As something of a prelude, as it just happens to have come to mind, what exactly IS the matter with the word 'Wimbledon', I wonder? Have you noticed that all the broadcasters appear to have banned their staff from uttering the word and, this year, everyone has to refer to just SW19, rather than the actual name of said leafy suburb?
Perhaps we mustn't use it because the government have allocated it as some sort of code word, a bit like Big Ben striking thirteen, which is designed to set off some top secret international plan?
My goodness, do you think that by actually using the word, up in that first paragraph, I've let loose hundreds of special agents, all armed with radioactive umbrellas, to go and do dastardly deeds on my behalf? Flippin' 'eck, wouldn't that be exciting?
Perhaps they're all on their way, at this very moment, to plunge their plutonium coated tips into the leg of that silly fellow who thinks he's the 'President' of Southern Rhodesia?
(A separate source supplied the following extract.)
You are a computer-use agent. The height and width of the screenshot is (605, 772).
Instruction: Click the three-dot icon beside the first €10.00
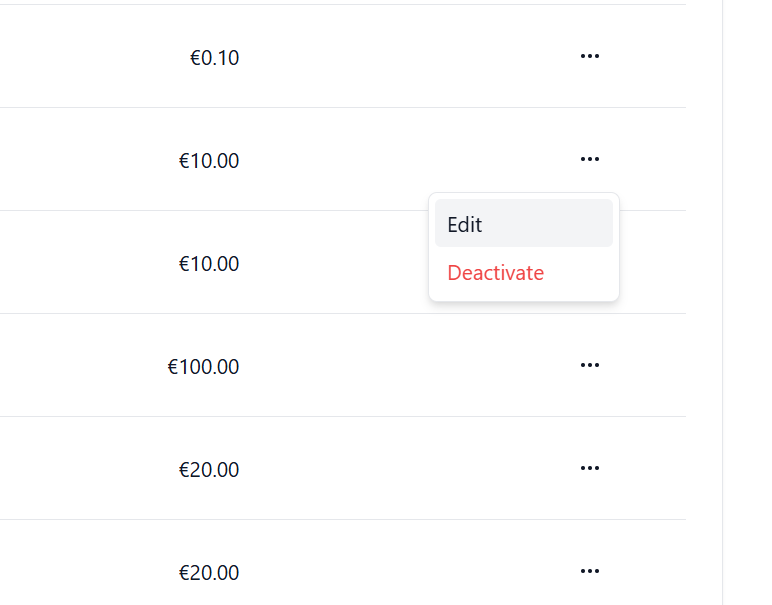point(590,159)
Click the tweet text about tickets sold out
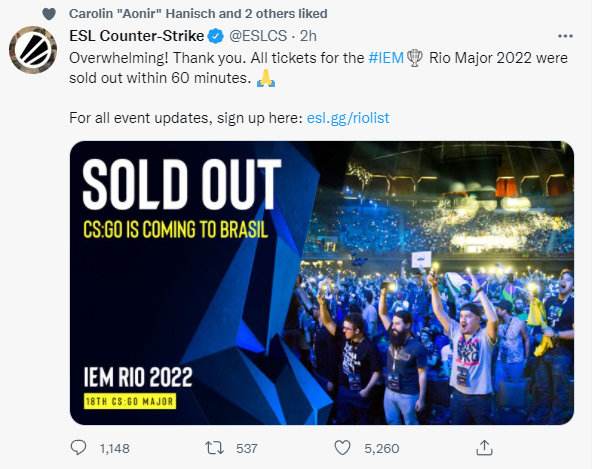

Anyway, that's the first digression of the July edition safely out of the way. I bet you weren't expecting one quite that early on, were you madam? There you are, you see, never one to be predictable, this Nick Harvey.
So, as we gently slip from the first into the second half of the year, time to be polite once again and welcome you all along to this portion of perfect prose which is Nick Harvey's Comment.
And time to welcome Mr R of Wales to his new, promoted, position in the front row of the audience. Following his extremely speedy communication to the Correspondence Column last month, we've moved him out of the third row, so he doesn't keep going home smelling of cheap scent from the beige cardigan next door.
Mind you, I'm not certain from which part of Wales Mr R actually hails, I think it's somewhere above the middle; so there's quite a possibility that he's still next door to a Cardigan, but one with a somewhat larger 'C'.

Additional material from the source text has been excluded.